Livni will be at Harvard from September through November and will deliver a public address, lead a study group on the peace process and participate in a series of events and book talks with other members of the Harvard community, according to a statement from the Belfer Center. Livni will also advise the expansion of Harvard’s Palestinian-Israeli Leadership Initiative, which is “aimed at training the next generation of activists and politicians committed to making lasting peace a reality,” according to the center.
“I’m happy for the opportunity that was given to me to share my experience as a decision-maker in the Israeli cabinet and as chief negotiator for peace with the students at Harvard Kennedy School,” Livni told The Jerusalem Post. She added that she “would like to discuss and share ideas on the geopolitical situation with the distinguished scholars and fellows at the Belfer Center.”
“Tzipi Livni has had an extraordinary career in Israeli politics,” said Prof. Nicholas Burns, faculty director of the Future of Diplomacy Project. “Her commitment to public service and to peace is well-known.”

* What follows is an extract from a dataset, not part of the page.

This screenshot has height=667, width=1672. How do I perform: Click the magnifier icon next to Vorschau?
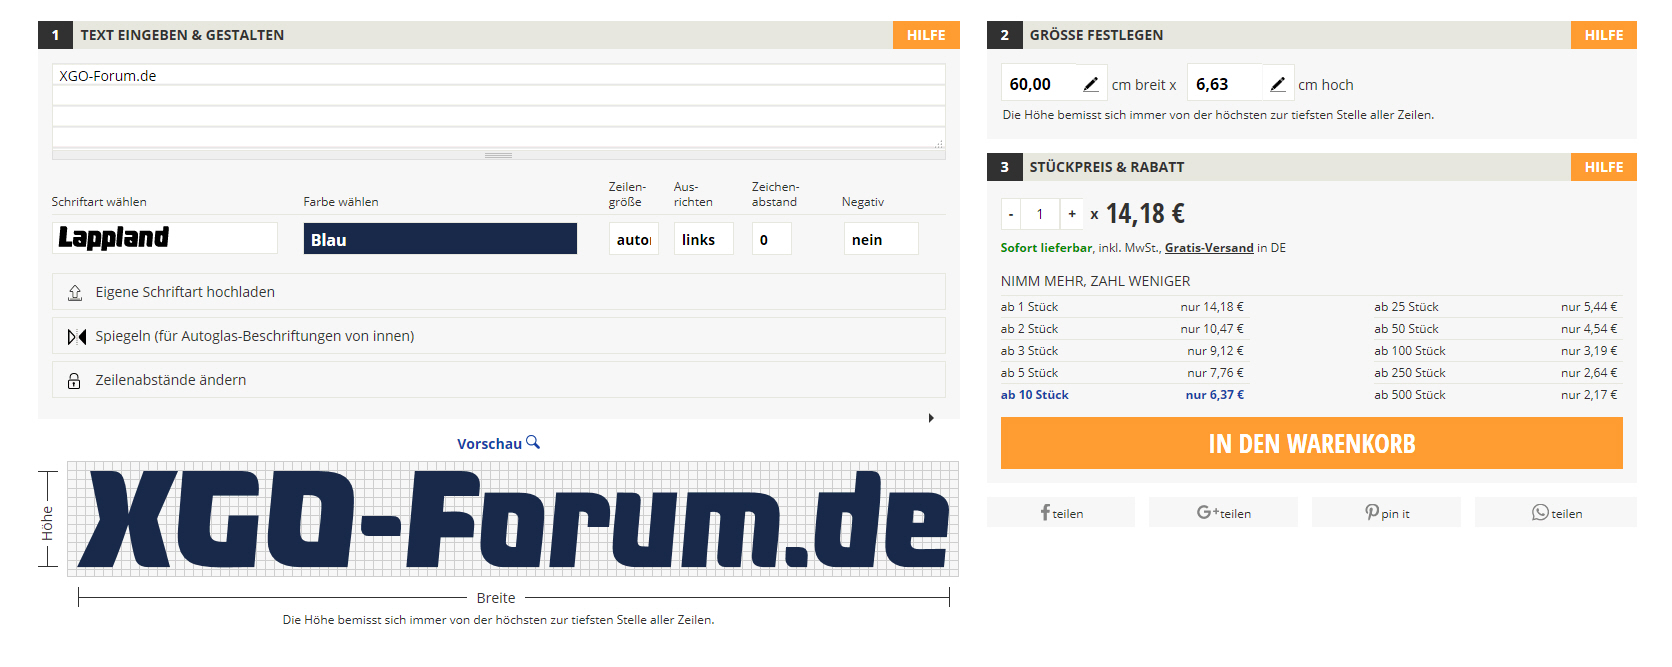pos(533,442)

Livni served as the chief negotiator in the last two rounds of negotiations between Israel and the Palestinians and is considered as a strong supporter of the two-state solution. She retired from the Knesset before April’s election, while she served as chair of the Hatnua Party. When she announced her intention to retire, she said that she would do so in order to avoid costing the center-left bloc votes after the split between Hatnua and Labor – the two parties that ran together in the 2015 elections as the Zionist Union.